The law comes as concerns about social media manipulation remain elevated. With just more than a month to go before the 2018 U.S. midterm elections, social media companies have pledged to crack down on foreign interference.

So, we are apparently on a roll here in the great golden state. This won’t put an end to malicious bots for good, but this is the kind of legislation that we need moving forward. Proud to have California lead the way.

Monday, October 1, 2018

iPhone XS supposed 'skin smoothing' selfie filter explained →

Sebastiaan de With, designer for popular iOS camera app Halide, explains just how different the new camera system is in iPhone XS. His explanation also dispels the rumor that Apple has been applying a ‘beautification’ or ‘skin smoothing’ filter to selfies taken with the front-facing camera.

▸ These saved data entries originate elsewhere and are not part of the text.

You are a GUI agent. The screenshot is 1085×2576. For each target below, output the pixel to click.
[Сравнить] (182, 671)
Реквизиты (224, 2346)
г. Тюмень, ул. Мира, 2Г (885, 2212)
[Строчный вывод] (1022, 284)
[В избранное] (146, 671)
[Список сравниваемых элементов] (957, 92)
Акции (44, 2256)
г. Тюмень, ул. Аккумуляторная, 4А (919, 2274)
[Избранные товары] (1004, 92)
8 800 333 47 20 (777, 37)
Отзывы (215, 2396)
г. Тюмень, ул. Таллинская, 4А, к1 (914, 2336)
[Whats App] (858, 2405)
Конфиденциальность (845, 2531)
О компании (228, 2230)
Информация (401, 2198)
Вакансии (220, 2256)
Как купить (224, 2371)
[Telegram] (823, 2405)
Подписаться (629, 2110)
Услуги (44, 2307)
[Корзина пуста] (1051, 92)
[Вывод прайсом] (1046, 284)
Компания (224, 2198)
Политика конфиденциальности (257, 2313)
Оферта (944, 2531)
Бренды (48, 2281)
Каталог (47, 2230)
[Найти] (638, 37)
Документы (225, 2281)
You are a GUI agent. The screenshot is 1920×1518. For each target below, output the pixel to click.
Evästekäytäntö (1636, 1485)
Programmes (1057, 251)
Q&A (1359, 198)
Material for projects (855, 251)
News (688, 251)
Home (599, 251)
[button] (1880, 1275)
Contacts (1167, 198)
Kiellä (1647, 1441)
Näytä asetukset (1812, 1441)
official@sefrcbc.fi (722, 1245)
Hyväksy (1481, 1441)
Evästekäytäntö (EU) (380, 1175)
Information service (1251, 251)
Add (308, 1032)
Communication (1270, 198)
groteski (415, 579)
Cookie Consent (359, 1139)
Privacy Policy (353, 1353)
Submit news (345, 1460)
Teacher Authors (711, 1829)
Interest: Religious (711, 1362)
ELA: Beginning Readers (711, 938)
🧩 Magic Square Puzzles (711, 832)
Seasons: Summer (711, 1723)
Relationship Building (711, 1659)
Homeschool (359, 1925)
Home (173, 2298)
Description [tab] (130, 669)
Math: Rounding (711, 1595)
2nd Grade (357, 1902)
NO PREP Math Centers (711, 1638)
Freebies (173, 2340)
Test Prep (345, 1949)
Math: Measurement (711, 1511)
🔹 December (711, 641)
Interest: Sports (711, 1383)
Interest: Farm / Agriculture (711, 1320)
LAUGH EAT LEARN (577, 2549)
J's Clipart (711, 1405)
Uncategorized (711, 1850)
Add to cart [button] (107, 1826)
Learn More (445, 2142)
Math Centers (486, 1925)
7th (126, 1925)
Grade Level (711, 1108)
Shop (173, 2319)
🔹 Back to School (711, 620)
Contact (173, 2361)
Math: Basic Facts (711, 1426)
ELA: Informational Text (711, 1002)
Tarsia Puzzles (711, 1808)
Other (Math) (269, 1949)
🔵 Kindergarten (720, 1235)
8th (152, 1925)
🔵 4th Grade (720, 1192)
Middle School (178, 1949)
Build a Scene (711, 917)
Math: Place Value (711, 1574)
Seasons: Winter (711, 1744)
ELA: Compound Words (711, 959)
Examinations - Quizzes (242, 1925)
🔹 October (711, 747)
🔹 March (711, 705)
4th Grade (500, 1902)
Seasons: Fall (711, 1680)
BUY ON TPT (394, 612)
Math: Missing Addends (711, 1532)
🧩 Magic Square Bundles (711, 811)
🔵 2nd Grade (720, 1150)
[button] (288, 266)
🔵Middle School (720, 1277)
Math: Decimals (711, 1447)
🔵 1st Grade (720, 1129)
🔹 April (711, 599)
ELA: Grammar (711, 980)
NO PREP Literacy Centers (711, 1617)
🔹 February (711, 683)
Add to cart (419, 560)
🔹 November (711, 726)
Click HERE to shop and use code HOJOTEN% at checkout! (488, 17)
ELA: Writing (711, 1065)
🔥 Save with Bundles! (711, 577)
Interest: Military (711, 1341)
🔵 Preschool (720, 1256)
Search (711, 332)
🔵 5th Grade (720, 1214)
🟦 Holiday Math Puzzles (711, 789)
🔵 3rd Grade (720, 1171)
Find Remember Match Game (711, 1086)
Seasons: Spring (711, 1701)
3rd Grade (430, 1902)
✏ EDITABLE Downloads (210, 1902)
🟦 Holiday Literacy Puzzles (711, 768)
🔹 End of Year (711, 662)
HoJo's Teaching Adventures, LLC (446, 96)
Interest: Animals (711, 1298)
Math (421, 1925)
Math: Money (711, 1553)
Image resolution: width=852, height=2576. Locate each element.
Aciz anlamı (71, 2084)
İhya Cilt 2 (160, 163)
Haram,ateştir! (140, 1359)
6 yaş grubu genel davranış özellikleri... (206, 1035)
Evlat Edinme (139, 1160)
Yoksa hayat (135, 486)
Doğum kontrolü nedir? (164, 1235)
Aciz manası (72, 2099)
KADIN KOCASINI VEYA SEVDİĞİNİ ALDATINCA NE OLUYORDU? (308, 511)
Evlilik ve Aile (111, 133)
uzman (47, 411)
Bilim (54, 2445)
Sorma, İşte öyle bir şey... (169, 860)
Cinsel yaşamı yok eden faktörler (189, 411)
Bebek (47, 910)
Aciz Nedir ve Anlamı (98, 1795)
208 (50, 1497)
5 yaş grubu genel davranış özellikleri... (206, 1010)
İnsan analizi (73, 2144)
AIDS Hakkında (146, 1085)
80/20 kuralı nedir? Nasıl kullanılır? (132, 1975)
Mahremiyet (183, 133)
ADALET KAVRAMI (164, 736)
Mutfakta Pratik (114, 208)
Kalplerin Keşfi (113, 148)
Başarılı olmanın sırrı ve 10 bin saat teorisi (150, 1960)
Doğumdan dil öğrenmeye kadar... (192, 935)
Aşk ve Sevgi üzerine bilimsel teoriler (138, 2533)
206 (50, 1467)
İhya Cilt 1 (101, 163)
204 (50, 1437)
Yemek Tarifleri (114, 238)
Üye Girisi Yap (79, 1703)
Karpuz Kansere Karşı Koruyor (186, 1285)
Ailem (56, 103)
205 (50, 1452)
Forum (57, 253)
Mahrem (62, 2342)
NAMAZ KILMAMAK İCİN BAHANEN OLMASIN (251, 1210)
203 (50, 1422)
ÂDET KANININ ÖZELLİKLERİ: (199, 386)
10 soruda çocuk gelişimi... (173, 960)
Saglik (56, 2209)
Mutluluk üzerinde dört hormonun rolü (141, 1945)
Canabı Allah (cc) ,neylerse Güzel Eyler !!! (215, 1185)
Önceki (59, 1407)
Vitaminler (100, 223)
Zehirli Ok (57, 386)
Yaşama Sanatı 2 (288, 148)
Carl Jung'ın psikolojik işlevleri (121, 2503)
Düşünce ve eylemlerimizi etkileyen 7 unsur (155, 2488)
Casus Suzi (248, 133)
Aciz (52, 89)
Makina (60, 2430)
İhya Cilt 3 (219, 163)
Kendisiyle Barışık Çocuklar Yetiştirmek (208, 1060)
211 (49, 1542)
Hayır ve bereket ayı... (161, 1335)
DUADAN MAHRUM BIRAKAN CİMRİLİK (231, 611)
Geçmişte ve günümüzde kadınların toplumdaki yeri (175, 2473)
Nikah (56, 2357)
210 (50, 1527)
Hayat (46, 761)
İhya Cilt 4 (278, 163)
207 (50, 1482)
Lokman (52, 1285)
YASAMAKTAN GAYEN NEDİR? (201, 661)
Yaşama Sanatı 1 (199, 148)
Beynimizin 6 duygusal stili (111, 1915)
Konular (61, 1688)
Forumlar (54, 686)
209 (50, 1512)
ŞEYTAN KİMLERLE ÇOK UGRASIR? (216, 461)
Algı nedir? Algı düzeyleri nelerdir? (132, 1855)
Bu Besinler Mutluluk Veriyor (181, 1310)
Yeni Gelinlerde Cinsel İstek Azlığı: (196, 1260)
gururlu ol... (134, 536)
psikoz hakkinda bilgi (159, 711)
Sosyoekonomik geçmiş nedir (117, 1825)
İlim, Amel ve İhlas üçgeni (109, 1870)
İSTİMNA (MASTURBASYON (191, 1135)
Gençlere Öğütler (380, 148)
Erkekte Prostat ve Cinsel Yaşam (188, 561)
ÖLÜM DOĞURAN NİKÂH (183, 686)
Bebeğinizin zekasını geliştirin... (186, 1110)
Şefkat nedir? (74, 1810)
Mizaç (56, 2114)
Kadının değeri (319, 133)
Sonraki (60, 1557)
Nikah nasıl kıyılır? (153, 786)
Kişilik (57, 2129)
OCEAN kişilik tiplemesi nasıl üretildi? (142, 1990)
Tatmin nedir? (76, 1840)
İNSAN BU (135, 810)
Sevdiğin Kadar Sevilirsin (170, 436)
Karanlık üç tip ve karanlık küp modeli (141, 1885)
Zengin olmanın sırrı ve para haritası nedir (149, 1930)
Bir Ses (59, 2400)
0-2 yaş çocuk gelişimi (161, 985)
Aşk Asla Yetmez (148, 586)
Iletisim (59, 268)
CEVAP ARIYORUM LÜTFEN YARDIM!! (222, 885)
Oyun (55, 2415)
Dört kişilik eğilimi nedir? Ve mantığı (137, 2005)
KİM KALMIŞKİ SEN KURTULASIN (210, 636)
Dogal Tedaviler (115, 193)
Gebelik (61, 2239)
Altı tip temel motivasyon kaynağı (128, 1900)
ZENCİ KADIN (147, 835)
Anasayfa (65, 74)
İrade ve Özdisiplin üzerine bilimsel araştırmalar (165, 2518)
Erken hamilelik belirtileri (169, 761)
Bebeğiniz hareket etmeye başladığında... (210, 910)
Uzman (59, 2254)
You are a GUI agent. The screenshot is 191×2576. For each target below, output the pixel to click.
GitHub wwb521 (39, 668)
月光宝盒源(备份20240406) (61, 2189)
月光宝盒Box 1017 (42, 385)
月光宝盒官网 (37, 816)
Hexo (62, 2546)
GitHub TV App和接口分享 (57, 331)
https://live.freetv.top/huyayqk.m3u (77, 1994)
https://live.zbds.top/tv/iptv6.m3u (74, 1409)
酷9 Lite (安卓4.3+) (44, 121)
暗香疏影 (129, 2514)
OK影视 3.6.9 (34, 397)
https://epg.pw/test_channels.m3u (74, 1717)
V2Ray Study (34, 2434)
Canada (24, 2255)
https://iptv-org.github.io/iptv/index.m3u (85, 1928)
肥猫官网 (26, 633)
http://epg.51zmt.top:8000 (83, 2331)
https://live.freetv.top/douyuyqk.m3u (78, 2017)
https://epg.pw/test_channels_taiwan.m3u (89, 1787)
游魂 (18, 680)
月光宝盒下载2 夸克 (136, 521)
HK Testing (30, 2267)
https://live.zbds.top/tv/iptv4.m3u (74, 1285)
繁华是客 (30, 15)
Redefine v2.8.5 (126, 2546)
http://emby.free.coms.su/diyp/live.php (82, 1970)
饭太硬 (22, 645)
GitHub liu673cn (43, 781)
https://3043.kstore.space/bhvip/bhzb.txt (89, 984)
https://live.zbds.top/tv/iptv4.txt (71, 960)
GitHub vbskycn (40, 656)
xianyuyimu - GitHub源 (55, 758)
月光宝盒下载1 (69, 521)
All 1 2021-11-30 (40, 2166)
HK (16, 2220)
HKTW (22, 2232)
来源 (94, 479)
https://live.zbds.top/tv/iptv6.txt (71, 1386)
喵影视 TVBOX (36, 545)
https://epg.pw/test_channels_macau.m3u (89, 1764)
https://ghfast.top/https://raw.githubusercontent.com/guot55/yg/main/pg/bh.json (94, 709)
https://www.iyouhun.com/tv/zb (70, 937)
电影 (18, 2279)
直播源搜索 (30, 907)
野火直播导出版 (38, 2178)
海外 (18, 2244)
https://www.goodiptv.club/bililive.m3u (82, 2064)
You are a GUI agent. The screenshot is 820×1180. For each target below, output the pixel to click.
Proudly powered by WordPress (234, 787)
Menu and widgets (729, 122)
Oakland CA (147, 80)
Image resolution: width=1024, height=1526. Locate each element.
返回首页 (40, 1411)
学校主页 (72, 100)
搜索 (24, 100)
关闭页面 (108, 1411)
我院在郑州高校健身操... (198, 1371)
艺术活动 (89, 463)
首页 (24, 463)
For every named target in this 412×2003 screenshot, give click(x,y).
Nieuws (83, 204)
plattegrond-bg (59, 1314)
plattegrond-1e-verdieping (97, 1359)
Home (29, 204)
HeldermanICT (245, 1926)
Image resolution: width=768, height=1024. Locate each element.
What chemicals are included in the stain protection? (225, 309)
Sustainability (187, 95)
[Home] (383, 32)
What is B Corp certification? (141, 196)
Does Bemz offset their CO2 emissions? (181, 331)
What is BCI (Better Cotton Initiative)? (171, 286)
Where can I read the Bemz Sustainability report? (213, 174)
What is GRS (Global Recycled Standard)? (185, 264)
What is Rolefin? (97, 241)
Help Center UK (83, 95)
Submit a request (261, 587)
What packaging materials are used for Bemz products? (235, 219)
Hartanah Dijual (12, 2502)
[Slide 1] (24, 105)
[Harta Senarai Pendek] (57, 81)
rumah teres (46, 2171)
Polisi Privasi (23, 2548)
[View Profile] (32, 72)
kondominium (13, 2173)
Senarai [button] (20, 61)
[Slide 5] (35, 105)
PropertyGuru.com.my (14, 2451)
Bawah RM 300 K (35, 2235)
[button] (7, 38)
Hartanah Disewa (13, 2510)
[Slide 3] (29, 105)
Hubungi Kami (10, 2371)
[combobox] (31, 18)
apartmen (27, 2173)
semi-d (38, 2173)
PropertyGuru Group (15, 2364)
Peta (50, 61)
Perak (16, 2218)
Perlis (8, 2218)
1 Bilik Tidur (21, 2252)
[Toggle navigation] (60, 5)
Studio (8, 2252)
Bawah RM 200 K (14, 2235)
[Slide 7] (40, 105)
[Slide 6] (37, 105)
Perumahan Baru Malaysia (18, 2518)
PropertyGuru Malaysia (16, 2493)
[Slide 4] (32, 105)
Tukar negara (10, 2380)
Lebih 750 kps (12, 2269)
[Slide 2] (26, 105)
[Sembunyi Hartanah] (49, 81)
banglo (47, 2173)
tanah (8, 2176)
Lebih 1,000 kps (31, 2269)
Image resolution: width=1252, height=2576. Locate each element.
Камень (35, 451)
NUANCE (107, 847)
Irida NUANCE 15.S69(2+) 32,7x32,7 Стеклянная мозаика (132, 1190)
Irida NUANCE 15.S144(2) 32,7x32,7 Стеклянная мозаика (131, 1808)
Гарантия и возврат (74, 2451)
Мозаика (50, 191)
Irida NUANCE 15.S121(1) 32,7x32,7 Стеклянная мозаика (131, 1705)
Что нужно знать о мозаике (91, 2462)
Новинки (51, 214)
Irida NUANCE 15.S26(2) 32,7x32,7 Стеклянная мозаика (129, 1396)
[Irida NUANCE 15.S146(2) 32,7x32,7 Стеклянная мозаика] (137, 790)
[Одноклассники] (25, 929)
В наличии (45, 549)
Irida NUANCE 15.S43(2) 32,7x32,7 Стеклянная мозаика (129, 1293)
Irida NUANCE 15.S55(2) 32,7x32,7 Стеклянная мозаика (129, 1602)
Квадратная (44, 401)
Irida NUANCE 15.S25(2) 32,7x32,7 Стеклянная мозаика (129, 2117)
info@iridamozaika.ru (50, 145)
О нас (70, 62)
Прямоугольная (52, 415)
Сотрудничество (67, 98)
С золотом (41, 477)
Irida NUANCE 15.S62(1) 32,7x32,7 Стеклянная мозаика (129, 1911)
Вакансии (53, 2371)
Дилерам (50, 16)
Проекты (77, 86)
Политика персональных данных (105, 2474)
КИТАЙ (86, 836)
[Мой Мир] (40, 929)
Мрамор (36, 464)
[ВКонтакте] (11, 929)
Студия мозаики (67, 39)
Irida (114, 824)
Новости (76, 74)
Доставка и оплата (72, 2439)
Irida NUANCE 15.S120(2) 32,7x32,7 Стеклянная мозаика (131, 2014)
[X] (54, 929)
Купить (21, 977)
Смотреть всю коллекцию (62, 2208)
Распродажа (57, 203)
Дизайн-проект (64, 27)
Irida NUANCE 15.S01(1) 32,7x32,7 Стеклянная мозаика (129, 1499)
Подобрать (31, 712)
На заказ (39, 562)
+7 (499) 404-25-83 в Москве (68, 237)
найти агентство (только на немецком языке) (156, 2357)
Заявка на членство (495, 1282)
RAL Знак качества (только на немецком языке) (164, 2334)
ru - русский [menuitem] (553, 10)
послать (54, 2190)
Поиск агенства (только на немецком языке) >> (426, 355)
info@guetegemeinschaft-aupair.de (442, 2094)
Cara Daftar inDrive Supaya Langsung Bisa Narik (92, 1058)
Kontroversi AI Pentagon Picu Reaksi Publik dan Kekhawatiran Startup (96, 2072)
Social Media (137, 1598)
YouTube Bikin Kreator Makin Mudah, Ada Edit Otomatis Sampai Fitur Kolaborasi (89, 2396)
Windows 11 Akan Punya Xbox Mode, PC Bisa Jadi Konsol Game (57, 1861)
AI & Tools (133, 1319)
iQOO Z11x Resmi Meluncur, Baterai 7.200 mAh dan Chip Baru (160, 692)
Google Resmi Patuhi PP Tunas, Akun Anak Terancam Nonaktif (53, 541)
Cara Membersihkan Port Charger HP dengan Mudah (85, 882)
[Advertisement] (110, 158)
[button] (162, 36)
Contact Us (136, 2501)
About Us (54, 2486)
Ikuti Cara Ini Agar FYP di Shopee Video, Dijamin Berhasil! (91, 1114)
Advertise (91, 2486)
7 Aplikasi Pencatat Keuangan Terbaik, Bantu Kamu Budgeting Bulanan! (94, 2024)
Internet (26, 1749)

The iPhone XS merges exposures and reduces the brightness of the bright areas and reduces the darkness of the shadows. The detail remains, but we can perceive it as less sharp because it lost local contrast. In the photo above, the skin looks smoother simply because the light isn’t as harsh.

Observant people noticed it isn’t just skin that’s affected. Course textures and particularly anything in the dark— from cats to wood grain— get a smoother look. This is noise reduction at work. iPhone XS has more aggressive noise reduction than previous iPhones.

And:

Yep. The front facing selfie camera hardware is worse in low-light than the back facing camera. The selfie cam has a tiny, pinkie-fingernail sized sensor, which means it takes in less light, which in turn means more noise, and thus more noise reduction.

The result is a smoother image, which with the new Smart HDR and computational-photography-heavy pipeline smoothens out the image a bit more than in the past.

So there you have it, an explanation. However, that doesn’t change the fact that selfies now look different, and that will continue to be an issue for a lot of people. I don’t take a ton of selfies anyway, and during my testing with iPhone XS Max, I’ve found this new system hasn’t bothered me.